ÖSYM, üniversite tercihlerini geçtiğimiz günlerde açıkladı. Açıklamasıyla birlikte birçok tartışma da beraberinde başladı. Kontenjanların 4’te birinin boş kalması üzerinden yapılan tartışmaya yanlış puan hesaplamaları da eklenince, tartışmanın boyutu ve dozu da değişti.
Tüm bu tartışmaların içerisinde aslında dikkatlerin çekilmesi gerektiğini düşündüğüm bir konu daha var: Büyük beklentilerle açılan, açıldığı dönemlerde gündemin en önemli konularından biri olan, yüksek puanlarla öğrenci alarak kendi puan türünden birçok bölümü geride bırakan‘Kürt/Zaza Dili ve Edebiyatı’bölümlerinin bu yılki taban puanlarının ciddi oranda düşmesi.

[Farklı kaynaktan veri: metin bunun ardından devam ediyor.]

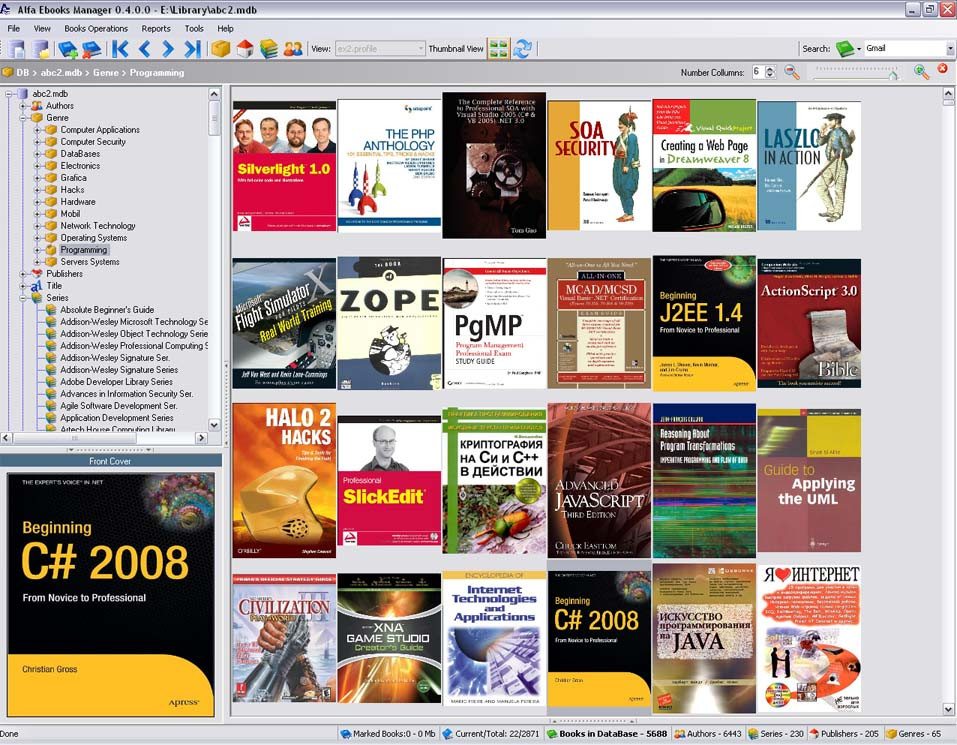Screen dimensions: 957x745
Task: Click the add book toolbar icon
Action: (68, 49)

Türkiye’de, 2010 yılından itibaren ilk defa resmi olarak Kürtçenin okullara girmeye başladığına, üniversitelerde doğrudan Kürt/Zaza Dili ve Edebiyatı bölümlerinin büyük bir heyecan ile açıldığına, ülke gündeminin en önemli konusu haline geldiğine, insanların büyük bir teveccühle bu alana yöneldiklerine şahit olduk. ‘Demokratik Açılım’ın sekteye uğraması, üniversitelerin bu bölümlerle ilgili ilk mezunlarını vermesi ve bunlarla ilgili atamaların beklentinin çok altında olması ile bir anda bu olumlu ve heyecan verici hava yerini buruk, karamsar bir havaya bıraktı. Tüm bu olumsuzluklar, bu yıl üniversite yerleştirme sonucunda, bu bölümlerin taban puanlarının beklenenin aksine adeta çakılmasına neden oldu. Üniversitelerde bu bölümlerin açılması ve önemli kazanımların elde edildiği bu sürece kolay gelinmedi.

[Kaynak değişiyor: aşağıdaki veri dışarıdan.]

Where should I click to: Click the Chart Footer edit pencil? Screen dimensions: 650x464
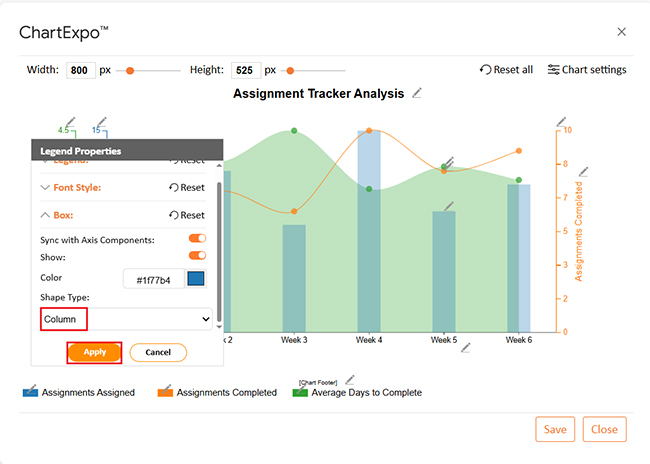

AK Parti iktidarı döneminde, temel hak ve özgürlükler konusunda yapılan değişiklikler, kurucu ulusçu ideolojiyle yaşanan çetin hesaplaşma ve sorunun esasını oluşturan inkârcı resmi paradigmanın terk edilmesi, Kürt sorununun çözümünde siyasetin daha belirgin hale gelmesini sağladı.(Koç, 2015, 7) Hükümet henüz bir yılını yeni doldurmuşken AB uyum paketleri çerçevesinde 5 Aralık 2013 tarihinde Resmi Gazete’de önemli bir yönetmelik yayınladı: “Türk vatandaşlarının günlük yaşamlarında geleneksel olarak kullandıkları farklı dil ve lehçelerin öğrenilmesi hakkında yönetmelik” (Resmi Gazete, 2013,25307) Bu yönetmelik ile birlikte Türkiye’de ilk defa Kürtçenin yaygın olarak kullanılmasının da önü açılmış oldu.

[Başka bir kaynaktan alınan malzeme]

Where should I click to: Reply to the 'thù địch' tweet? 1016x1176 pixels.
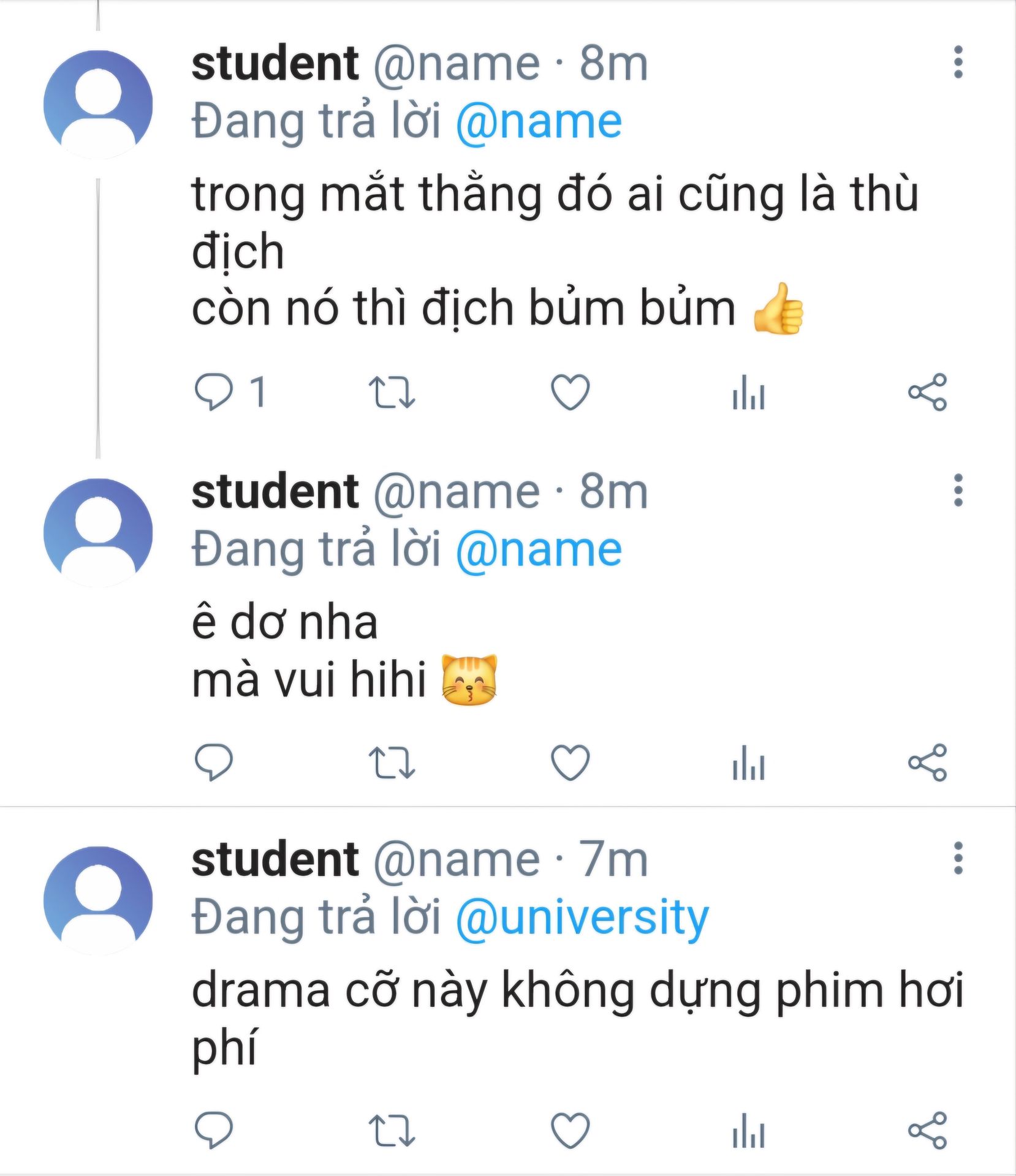pos(213,391)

2003’ten itibaren önemli adımlar atıldıysa da asıl önemli adım 2009 Ağustos ayında başlatılan “Milli Birlik ve Kardeşlik Projesi ve Demokratik Açılım” temelinde Kürtçenin; medya, eğitim, sanat, siyaset (propaganda) dili olmasının önündeki birçok engelin yasal anlamda kaldırılmasıydı ve böylece bu dilin kamusal alanda kullanılmasının önü açıldı. 2010 yılından itibaren Kürtçe eğitimin hızlı bir şekilde üniversitelere girmeye başladığını görüyoruz. Aynı yılda Mardin Artuklu Üniversitesinde “Yaşayan Diller Enstitüsü” kuruldu. Bu enstitünün bünyesinde ‘Kürt Dili ve Kültürü Anabilim Dalı’ açılarak ilk defa 20 yüksek lisans öğrencisi alındı. 2011 yılında da Bingöl Üniversitesinde ‘Yaşayan Diller Enstitüsü’ açıldı ve 2012 yılında öğrenci alınmaya başlandı. Aynı zamanda da ‘Doğu Dilleri ve Edebiyatı’ adı altında, ‘Kürt Dili ve Edebiyatı’ ile ‘Zaza Dili ve Edebiyatı’ bölümleri; Mardin Artuklu, Muş Alparslan, Tunceli ve Bingöl üniversiteleri lisans programları açıldı. Muş Alparslan Üniversitesi bunlardan farklı olarak “Kürt Dili ve Edebiyatı” adı altında lisans öğrencisi alan tek üniversitedir. Üniversitelere öğrencilerin alınmaya başlanmasıyla birlikte Demokratik Açılım ile gündeme gelen önemli ve tarihî adımlardan biri hayata geçmiş oldu. Bölüme yoğun bir talep oluştu ancak bölümün sadece üç üniversitede oluşu ve sınırlı sayıda kontenjanın ayrılmış olması haliyle bölümün taban puanlarını çok yükseltti. Bu bölümler, bulundukları üniversitelerde, ilk yıllarda, en yüksek puanlarla öğrenci alan bölümler olarak dikkat çekti. Puanlar; Türkçe Öğretmenliği ile Türk Dili ve Edebiyatı bölümlerinin yerleştirme puanlarının üzerine çıktı. Bölümdeki derslerin birçoğunun eğitim dili Kürtçe olarak verilmeye başlandı. Bu durum, aynı zamanda Türkiye’de önemli bir engelin aşıldığının, artık Kürtçenin eğitim kurumlarına girdiğinin önemli bir göstergesi olmuştur.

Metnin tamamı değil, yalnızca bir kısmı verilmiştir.